EXERCISE BRIEF:
Please edit the records below from the line containing "Task: Click the 1,000 amount in 주문금액 row" down through the line containing "pos(588,151)", changing "Lowpoly" to "Grayscale" and keeping everything else the same. Return only those lines.

::: EXERCISE MATERIAL :::

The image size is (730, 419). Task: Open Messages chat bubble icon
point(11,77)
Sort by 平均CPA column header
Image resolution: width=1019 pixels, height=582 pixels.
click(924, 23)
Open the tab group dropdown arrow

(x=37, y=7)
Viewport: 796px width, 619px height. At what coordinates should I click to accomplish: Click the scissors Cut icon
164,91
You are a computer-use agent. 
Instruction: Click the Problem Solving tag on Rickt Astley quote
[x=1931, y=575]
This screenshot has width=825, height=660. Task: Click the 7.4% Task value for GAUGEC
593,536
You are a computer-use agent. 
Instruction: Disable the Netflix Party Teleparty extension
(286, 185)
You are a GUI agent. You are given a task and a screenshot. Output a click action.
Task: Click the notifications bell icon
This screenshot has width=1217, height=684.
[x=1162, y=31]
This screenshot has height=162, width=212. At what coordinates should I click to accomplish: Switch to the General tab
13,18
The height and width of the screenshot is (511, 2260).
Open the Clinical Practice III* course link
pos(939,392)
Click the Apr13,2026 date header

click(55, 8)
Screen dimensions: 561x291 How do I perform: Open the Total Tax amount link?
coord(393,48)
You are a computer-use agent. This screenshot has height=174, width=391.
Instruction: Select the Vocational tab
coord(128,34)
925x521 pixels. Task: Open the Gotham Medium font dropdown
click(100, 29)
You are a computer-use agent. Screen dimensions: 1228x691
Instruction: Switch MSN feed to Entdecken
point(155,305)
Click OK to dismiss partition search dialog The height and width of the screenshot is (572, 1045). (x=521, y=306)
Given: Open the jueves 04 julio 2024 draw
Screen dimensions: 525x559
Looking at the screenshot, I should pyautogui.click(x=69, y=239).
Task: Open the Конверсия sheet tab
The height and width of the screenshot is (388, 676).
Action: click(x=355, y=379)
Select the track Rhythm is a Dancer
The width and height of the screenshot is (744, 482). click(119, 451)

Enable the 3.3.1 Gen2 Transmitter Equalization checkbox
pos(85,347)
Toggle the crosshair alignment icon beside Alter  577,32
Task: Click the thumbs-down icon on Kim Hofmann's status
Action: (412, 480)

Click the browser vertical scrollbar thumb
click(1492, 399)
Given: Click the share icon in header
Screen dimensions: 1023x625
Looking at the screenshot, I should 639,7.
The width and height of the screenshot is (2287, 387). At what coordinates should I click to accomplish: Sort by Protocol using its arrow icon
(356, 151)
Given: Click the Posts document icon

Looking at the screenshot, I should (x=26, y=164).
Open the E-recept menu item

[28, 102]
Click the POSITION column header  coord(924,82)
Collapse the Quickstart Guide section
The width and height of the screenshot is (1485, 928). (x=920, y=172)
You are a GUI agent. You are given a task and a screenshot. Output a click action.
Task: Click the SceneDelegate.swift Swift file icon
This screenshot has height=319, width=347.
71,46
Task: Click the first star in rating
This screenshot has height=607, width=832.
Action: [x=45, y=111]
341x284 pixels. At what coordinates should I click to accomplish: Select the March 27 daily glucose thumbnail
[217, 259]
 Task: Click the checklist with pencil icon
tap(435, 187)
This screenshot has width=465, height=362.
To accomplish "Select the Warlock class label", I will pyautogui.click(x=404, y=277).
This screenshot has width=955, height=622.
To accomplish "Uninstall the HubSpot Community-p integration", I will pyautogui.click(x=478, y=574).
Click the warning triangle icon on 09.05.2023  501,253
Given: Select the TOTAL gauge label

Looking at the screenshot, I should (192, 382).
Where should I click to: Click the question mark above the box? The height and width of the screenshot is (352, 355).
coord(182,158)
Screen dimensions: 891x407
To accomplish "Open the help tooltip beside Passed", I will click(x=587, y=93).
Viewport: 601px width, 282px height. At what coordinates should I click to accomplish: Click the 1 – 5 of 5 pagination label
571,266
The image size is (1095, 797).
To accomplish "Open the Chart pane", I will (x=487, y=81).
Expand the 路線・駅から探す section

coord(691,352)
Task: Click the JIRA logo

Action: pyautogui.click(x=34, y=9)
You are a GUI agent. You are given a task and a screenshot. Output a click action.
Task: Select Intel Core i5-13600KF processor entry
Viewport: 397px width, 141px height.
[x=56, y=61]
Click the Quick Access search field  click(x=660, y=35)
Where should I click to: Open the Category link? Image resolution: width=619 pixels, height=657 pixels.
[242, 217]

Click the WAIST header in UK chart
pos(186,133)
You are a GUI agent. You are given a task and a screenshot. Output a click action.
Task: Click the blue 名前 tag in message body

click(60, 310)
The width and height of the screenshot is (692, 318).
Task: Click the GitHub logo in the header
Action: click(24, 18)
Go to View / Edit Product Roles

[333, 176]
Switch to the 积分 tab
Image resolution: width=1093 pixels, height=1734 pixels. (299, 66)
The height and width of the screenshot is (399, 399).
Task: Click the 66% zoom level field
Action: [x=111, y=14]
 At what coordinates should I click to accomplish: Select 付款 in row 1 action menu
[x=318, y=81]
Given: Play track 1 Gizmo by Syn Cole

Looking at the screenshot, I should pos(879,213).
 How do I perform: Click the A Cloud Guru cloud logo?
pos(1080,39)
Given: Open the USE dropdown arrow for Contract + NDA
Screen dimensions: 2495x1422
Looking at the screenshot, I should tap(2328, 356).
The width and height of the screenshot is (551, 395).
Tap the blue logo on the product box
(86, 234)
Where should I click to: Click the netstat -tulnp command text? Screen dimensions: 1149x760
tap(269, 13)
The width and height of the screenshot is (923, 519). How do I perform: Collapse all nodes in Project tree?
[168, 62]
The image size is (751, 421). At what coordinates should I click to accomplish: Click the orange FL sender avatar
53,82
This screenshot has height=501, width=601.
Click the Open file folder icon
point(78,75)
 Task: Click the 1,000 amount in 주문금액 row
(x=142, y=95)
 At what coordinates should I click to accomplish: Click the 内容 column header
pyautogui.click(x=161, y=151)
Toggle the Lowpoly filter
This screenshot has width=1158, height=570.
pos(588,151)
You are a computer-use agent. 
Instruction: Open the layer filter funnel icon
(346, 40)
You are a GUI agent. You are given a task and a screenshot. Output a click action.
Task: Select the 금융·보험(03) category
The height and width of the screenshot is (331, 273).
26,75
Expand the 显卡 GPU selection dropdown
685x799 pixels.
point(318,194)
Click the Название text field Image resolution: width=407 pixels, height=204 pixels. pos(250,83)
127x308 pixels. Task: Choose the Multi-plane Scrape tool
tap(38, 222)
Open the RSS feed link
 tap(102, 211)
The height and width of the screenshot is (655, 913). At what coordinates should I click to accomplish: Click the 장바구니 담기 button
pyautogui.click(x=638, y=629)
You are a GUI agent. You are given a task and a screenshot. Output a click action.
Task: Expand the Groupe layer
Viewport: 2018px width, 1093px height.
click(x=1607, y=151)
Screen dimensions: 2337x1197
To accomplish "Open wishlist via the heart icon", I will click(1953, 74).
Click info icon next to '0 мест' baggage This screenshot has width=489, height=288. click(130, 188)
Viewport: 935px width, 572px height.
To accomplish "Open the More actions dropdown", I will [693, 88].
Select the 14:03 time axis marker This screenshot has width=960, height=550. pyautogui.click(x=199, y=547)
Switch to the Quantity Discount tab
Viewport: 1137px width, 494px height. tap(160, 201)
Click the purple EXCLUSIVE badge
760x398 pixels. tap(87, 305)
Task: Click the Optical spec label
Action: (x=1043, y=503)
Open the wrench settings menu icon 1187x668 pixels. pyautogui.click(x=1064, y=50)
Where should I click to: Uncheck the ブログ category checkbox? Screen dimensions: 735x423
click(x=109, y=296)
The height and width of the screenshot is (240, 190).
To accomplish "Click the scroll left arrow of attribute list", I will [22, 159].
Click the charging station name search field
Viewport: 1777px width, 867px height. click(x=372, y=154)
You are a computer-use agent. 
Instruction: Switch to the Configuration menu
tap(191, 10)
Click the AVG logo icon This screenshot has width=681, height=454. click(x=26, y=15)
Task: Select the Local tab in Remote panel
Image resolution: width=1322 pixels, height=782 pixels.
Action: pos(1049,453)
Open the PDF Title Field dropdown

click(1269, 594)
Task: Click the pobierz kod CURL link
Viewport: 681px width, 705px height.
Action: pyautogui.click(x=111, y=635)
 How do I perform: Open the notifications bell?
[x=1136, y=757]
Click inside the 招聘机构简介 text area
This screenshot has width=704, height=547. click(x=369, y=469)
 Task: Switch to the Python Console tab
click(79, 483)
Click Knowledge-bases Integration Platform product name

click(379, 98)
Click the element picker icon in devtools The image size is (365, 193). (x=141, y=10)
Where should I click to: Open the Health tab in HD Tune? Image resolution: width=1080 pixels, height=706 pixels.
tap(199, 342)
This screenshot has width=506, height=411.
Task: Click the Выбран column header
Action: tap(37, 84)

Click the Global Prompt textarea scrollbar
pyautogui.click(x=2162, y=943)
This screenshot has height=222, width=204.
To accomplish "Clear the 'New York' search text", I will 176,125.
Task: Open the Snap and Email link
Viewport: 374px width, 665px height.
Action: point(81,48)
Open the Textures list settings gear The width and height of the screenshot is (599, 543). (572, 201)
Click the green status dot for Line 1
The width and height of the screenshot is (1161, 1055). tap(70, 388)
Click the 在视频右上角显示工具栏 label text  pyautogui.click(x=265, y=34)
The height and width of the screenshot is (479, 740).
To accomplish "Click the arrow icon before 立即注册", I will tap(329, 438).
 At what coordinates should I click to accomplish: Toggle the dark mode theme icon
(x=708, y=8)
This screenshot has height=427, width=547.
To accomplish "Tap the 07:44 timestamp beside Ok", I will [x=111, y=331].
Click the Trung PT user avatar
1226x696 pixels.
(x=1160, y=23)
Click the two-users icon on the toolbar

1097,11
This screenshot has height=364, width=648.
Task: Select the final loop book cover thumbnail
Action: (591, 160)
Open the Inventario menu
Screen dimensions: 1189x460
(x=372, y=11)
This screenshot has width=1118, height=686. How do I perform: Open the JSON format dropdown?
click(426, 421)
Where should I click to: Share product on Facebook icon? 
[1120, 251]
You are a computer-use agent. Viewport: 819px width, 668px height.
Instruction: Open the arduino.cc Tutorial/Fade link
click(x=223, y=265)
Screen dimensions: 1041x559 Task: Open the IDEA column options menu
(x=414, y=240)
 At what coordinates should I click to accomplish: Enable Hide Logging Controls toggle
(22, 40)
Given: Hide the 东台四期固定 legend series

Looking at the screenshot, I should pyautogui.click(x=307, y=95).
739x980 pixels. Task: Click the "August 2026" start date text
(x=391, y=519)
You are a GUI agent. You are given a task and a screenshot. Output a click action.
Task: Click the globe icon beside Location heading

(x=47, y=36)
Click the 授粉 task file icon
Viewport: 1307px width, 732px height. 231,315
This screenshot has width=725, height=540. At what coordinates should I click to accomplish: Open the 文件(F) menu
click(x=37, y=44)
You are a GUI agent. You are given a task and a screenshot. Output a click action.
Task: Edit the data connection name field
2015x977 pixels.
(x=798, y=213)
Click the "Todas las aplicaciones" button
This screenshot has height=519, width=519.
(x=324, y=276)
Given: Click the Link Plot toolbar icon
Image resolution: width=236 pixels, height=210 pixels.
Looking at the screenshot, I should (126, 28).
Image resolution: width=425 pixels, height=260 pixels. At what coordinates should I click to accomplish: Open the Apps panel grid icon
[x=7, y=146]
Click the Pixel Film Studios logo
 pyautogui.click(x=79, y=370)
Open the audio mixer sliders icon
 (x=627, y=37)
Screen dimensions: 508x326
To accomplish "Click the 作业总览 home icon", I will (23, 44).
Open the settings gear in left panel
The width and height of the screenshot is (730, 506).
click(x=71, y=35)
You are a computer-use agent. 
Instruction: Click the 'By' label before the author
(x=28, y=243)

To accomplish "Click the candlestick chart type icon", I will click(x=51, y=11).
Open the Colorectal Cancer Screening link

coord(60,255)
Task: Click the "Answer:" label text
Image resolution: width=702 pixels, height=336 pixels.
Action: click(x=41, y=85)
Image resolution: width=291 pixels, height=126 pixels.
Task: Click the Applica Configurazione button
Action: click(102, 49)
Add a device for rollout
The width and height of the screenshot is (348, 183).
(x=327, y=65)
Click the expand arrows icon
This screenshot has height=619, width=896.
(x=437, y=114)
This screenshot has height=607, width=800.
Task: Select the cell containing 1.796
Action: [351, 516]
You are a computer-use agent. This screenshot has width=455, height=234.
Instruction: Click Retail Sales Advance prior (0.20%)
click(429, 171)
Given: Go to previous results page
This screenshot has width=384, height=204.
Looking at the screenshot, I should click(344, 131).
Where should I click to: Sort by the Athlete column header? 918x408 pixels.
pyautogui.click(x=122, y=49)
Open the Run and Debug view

:::

EXERCISE RESULT:
 Task: Click the 1,000 amount in 주문금액 row
(x=142, y=95)
 At what coordinates should I click to accomplish: Click the 内容 column header
pyautogui.click(x=161, y=151)
Toggle the Grayscale filter
This screenshot has width=1158, height=570.
pos(588,151)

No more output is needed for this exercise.